The Haines Borough Assembly Tuesday voted 5-1 to use $65,000 in borough funds to pay for the Mosquito Lake School heating system. Two-thirds of the cost of the $186,550 project will be paid by a state grant.

The decision keeps intact a contract with Dawson Construction and moves the project ahead, effectively bypassing objections by the borough school board, which had been planning to pay for the work with school funds but had questioned a double-boiler design. It wanted cost estimates for a single boiler or alternative energy system.

The assembly decision came with no discussion after an executive session.

“We’ve got 18 kids going out there (to school) now. Let’s fix it now instead of waiting six months,” member Jerry Lapp said afterward. Lapp had no comment on the school board’s contention that the project was overpriced.

“They seem to be okay with this, as long as the borough is (paying for) the match. My feeling is let’s go ahead with this and get it behind us.”

Member Steve Vick said there was concern the borough “would lose credibility with the state” for future projects if it didn’t proceed with the project. “If we got put up that high on the list and we turn it down, where is our credibility the next time we have an emergency project?”

The project was funded as part of Gov. Sean Parnell’s priorities for urgent school needs around the state, but school officials recently told the school board the current heating system would easily last another year.

School superintendent Michael Byer also told the board at its last meeting that it had several years to complete the work without jeopardizing the state matching funds.

“Manager (Mark Earnest) expressed it to us with a little more concern about the timeline,” Vick said. “For me it was also a concern that they wouldn’t have it done before winter.”

Assemblyman Norm Smith cast the dissenting vote, saying the pricetag was too high.

“I don’t care if it’s grant money or whose feelings we hurt.

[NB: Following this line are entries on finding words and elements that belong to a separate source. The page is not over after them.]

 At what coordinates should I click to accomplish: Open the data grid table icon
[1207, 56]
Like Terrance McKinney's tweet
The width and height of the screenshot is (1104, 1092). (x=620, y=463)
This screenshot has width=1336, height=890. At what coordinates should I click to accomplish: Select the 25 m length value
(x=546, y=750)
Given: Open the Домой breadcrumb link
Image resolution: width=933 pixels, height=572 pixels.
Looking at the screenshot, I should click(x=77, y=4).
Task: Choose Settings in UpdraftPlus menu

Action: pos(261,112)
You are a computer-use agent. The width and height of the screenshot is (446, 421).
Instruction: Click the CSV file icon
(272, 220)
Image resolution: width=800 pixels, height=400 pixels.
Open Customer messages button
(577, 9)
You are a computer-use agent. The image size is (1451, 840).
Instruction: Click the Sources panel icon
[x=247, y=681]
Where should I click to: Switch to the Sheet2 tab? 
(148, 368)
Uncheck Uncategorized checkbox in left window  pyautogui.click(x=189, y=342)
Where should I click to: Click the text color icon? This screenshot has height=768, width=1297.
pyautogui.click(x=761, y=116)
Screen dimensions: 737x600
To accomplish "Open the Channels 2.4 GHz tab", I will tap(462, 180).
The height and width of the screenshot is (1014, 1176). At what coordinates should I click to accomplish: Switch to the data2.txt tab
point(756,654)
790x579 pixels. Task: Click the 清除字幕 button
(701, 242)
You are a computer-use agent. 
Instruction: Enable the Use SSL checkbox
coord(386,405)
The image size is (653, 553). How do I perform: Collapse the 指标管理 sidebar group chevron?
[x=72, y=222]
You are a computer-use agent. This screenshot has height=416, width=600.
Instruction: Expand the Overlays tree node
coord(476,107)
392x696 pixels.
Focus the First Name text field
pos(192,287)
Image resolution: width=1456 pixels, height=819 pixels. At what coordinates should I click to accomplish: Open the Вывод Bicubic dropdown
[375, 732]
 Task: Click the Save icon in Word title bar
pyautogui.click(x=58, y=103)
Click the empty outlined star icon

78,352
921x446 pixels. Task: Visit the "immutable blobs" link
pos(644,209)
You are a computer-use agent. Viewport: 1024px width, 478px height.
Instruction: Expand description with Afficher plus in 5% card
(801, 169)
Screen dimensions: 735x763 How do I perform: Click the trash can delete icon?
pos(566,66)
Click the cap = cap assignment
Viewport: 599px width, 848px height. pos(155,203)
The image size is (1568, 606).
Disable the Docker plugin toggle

It’s wrong to spend that kind of money to heat a 6,000-square-foot building. I don’t care if six engineers approved it. It’s too much to spend. This is spending other people’s money and it’s wrong. It’s what’s wrong with the whole country.”

Member Joanne Waterman said she supported the project because she trusted the information received from Murray and Associates, the engineering firm that proposed the system. “I felt comfortable with the reasons they gave for the project, the redundancy systems, the size of the building and the gained efficiency. I felt comfortable with their explanations.”

school board president Carol Kelly said she accepted the decision. “They’re responsible for major maintenance in the school. If that’s their choice, that’s fine.”

The school board last week drew up a list of concerns about the project that it sent to Earnest and that it was planning to discuss with borough officials. Kelly said she’s still expecting a response to those concerns, including ones from the school’s teacher that a forced-air system there is noisy, dusty and tough on students with allergies.

“I’m a fiscal conservative,” Kelly said. “I believe an efficient heating system could have been chosen for the school that would have been less costly.”

Assembly members after the meeting said they weren’t sure why an executive session was necessary for discussion of the issue. Member Scott Rossman cast the lone dissenting vote against the closed-door session.

Earnest said this week he couldn’t recall if the executive session was his idea or that of borough attorney Brooks Chandler. The motion to go into executive session said that immediate knowledge of the discussion “would clearly have an adverse effect upon the finances of the borough.”

Earnest said the session was based on “potential claims” against the borough, although Dawson Construction president Gary Hovde told the borough a week ago his firm wanted to remain friendly with the municipality and wouldn’t pursue a legal claim for the borough’s termination of the contract.

Earnest said a week ago the borough would be Dawson’s costs to date, as the contract had been approved by the borough and work was under way when the school board balked at funding it. Dawson never provided the borough an estimate of those costs.